Method: The model involved a simulation of diabetes, primary CHD, and secondary CHD events in men and women having the baseline characteristics of patients enrolled in the CATIE randomized double-blinded effectiveness trial of olanzapine, risperidone, quetiapine, and ziprasidone. The simulation and all statistical analyses were written in the R-statistical programming language. Annual, 1-way transition probabilities for primary and secondary CHD events were estimated from the Framingham Heart Study risk equations and that for diabetes from the National Nurse Health study. Change in metabolic parameters (LDL, HDL, Triglycerides, Systolic Blood Pressure, and BMI) was set equal to the mean, exposure adjusted change observed in CATIE and was simulated with 10,000 replications from multivariate log-normal distributions. Risks for each atypical antipsychotic included in CATIE were quantified using relative risk (RR) and number needed to harm (NNH). The reference group for relative risk was ziprasidone, the lowest risk atypical.
Results: Olanzapine substantially elevated risk for diabetes among men (RR=1.26, NNH=24) and women (RR = 1.09, NNH=62). Olanzapine also increased risk for CHD in men (RR = 1.08, NNH=144) and women (RR=1.12, NNH=257). Quetiapine increased risk for diabetes in men (RR=1.09, NNH=93) and women (RR=1.03, NNH=224) and CHD in men (RR =1.06,NNH=197) and women (RR=1.09, NNH=442). Risperidone increased risk moderately for diabetes and CHD although only for men. Ziprasidone did not increase risk for diabetes or CHD.
Relative risk for myocardial infarction (MI) within 10-years was elevated for olanzapine (RR=1.26-1.33), quetiapine (RR=1.14-1.26), and risperidone in men (RR=1.07) but not for ziprasidone (RR=.95-.87).

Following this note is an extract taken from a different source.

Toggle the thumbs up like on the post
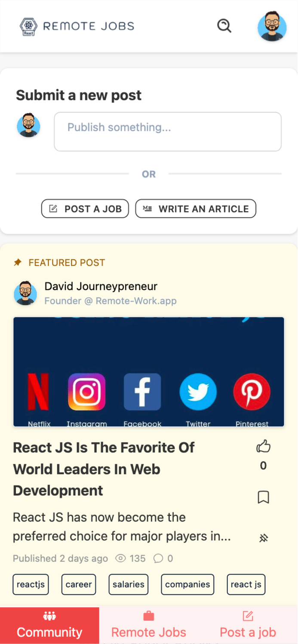Image resolution: width=298 pixels, height=644 pixels. (264, 446)
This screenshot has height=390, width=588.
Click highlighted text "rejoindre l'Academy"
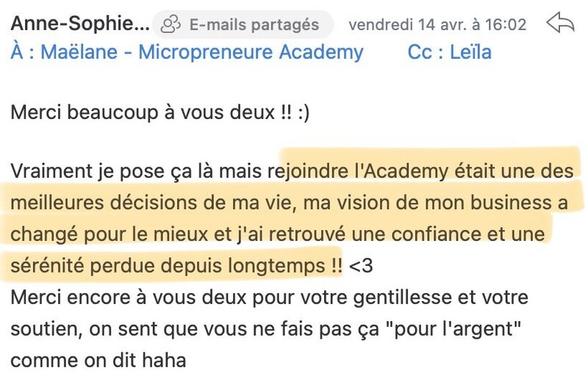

Conclusions: Metabolic changes observed in the CATIE study following atypical antipsychotric treatment are sufficiently large to have patient safety implications. Results are consistent with the ADA/APA consensus statement regarding the safety profiles of atypical antipsychotics and are consistent with a previously published study using baseline CATIE study metabolic parameters to predict CHD risk.1
1. Goff DC, Sullivan LM, McEvoy JP, et al. A comparison of ten-year cardiac risk estimates in schizophrenia patients from the CATIE study and matched controls. Schizophr Res 2005 Dec 1;80(1):45-53.